Interestingly (to me), I am seeing more and more examples where clang and gcc are beating icc in performance.

Alupis · on Oct 26, 2014

> Interestingly (to me), I am seeing more and more examples where clang and gcc are beating icc in performance.

Intel has finite resources (as much as Intel can realistically dedicate to the project), where-as both Clang and GCC projects have theoretically unlimited resources (as much as companies the world-over can dedicate to the project). Doesn't surprise me actually. Most say gcc version 4.7.1 overtook icc in performance by about 15% (and 4.7.1 is ancient now).
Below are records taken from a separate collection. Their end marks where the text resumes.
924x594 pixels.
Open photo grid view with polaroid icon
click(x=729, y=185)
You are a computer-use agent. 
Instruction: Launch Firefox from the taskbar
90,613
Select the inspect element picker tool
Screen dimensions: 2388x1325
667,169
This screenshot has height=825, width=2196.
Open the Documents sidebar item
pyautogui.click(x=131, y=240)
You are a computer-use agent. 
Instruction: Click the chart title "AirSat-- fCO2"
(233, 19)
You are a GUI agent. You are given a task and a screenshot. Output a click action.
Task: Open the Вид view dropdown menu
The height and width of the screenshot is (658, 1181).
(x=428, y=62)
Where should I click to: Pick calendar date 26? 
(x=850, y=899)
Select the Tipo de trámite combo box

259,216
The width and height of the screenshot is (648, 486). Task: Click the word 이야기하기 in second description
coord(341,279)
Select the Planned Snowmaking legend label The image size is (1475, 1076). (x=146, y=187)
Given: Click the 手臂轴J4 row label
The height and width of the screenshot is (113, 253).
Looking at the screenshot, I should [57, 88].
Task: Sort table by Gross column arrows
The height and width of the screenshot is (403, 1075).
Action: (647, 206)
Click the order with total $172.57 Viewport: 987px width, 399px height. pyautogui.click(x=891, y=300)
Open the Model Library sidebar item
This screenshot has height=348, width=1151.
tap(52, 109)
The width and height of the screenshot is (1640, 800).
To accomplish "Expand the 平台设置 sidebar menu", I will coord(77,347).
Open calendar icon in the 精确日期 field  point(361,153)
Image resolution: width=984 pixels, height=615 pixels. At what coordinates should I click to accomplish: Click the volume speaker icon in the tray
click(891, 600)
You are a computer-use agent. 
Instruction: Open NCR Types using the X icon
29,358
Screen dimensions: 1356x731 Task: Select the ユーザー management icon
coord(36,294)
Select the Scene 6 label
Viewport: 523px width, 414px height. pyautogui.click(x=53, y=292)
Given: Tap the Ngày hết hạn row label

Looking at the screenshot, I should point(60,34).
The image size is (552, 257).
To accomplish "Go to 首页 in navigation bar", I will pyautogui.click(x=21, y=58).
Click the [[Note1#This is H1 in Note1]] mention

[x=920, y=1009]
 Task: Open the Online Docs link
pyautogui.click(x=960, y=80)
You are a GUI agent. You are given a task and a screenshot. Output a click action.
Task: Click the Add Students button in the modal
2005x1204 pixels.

alexdowad · on Oct 25, 2014

Interesting to see this on HN, just a couple months after I ran into the same problem with GCC's intrinsic popcount myself on a project! I found that I needed to use an "-march" argument for GCC to actually emit POPCNT instructions.

pja · on Oct 25, 2014

That's unsurprising, since without -march, gcc will emit code for a generic cpu that doesn't have a popcnt instruction. Early x86_64 cpus didn't have popcnt, so neither will the code that gcc emits & it's the same for any other architecture.

If you want to use instructions that are only available on or after a specific cpu generation, then you need to tell your compiler to target that cpu's instruction set.

wolf550e · on Oct 26, 2014

Isn't gcc's default march=native so it would emit popcount if the host supports it?

gsg · on Oct 26, 2014

No, the default produces binaries that are compatible with as many machines as possible.

wolf550e · on Oct 26, 2014

You're right [0], but I couldn't find which march value [1] corresponds to the settings used for "x86_64-linux-gnu".

EDIT: running "echo | gcc -v -E - 2>&1 | grep cc1" shows the command line, which says "-mtune=generic -march=x86-64". I do not know what "-march=x86-64" implies, except SSE2.

0 - https://gcc.gnu.org/ml/gcc-help/2012-12/msg00074.html

1 - https://gcc.gnu.org/onlinedocs/gcc/i386-and-x86-64-Options.h...

throwawayaway · on Oct 25, 2014

finally i think this article and comment thread will settle this contentious debate - definitively, and we can all move on - with the decision made once and for all future possible cases and desired outcomes.